# Input data
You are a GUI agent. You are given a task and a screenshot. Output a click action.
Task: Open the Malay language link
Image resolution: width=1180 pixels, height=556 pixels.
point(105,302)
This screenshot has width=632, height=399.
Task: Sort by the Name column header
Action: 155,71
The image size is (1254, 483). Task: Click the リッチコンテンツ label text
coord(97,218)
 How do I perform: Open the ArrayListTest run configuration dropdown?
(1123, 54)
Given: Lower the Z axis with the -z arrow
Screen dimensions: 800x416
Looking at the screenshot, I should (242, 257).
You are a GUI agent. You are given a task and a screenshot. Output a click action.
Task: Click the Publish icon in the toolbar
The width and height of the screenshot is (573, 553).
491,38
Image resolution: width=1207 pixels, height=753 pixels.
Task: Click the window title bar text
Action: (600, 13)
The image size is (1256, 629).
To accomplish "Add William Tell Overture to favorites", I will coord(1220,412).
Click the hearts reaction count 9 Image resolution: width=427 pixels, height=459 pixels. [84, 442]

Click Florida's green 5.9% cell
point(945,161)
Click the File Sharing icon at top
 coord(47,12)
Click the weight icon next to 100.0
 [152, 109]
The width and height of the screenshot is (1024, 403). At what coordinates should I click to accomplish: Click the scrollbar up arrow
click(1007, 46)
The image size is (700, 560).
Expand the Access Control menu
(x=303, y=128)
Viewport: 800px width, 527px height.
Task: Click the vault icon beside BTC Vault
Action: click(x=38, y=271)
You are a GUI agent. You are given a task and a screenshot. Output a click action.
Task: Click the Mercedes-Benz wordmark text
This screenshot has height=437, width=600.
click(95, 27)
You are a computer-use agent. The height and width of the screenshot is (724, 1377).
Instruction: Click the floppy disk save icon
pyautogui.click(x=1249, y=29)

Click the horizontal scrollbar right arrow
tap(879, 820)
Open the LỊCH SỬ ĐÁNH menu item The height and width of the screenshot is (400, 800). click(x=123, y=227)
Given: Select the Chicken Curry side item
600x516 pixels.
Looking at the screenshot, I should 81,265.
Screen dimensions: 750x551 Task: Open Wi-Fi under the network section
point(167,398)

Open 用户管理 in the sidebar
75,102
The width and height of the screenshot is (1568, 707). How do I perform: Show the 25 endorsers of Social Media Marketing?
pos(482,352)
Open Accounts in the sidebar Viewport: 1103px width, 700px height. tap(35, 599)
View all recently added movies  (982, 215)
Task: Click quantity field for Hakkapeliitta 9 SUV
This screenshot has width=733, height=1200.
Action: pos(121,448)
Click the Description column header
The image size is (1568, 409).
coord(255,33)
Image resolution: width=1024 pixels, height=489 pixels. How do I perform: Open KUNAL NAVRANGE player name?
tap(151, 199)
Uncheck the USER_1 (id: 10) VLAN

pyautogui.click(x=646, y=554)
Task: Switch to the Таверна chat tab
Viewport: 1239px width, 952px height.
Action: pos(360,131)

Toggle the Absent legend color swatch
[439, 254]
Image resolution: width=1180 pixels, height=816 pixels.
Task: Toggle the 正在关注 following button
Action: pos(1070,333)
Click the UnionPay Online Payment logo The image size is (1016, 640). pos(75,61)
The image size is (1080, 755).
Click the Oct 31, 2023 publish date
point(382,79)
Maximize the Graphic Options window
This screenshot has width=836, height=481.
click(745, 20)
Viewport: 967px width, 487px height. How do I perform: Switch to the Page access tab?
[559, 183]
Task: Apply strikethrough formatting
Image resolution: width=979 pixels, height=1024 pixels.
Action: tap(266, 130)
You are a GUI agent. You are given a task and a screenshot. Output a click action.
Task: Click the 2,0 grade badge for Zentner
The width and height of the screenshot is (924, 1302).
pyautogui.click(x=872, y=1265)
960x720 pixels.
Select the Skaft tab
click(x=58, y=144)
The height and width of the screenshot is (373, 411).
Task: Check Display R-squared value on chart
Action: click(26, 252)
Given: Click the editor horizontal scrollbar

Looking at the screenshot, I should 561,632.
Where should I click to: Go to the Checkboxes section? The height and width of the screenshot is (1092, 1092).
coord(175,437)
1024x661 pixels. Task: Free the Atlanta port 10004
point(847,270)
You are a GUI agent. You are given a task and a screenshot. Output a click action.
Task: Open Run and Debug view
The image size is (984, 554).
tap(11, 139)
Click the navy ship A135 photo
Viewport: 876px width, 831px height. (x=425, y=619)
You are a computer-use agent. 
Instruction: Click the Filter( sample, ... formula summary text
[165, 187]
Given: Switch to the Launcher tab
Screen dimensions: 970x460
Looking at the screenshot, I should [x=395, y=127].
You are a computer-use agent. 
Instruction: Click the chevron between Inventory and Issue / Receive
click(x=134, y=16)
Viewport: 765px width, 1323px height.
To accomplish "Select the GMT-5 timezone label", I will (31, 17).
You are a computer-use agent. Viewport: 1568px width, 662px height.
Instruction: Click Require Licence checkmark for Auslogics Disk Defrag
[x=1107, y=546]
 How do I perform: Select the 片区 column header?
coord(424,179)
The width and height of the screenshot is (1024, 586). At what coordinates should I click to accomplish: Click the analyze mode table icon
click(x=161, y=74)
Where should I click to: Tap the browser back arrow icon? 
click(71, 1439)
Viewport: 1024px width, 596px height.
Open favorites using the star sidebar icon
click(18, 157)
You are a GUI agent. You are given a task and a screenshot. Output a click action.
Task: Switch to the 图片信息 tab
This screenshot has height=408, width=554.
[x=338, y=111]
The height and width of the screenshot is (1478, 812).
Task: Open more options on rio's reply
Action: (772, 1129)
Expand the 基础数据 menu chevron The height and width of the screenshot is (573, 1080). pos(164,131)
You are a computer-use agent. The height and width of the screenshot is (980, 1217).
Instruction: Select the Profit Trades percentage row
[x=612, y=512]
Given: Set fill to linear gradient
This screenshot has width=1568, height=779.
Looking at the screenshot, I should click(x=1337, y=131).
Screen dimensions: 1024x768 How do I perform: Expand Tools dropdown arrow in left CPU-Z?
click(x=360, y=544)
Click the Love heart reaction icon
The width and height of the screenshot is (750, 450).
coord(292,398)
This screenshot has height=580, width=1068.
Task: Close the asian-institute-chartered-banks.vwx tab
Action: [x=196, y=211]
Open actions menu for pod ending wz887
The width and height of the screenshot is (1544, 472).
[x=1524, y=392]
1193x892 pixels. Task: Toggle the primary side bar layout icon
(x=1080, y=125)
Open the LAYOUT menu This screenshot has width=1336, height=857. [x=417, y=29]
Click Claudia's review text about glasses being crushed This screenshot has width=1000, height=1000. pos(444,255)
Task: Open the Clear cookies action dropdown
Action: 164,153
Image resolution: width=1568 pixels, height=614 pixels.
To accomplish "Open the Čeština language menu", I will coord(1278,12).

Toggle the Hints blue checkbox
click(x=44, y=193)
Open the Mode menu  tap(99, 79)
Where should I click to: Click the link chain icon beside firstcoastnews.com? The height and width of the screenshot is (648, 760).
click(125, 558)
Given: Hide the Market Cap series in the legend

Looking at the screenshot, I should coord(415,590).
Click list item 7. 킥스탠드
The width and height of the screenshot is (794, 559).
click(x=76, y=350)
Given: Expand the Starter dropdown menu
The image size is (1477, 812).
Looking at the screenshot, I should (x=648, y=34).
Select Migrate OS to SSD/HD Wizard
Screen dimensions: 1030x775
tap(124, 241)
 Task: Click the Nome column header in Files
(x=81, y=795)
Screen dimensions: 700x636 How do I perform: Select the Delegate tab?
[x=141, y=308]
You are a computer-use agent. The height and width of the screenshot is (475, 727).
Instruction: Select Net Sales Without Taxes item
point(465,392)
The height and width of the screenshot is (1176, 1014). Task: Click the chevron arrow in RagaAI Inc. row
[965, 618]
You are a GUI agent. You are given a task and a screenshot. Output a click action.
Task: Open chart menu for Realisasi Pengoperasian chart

# Exercise instructions
Each line holding "reaction" should be copied from the material above.

# Solved exercise
Click the hearts reaction count 9 Image resolution: width=427 pixels, height=459 pixels. [84, 442]
Click the Love heart reaction icon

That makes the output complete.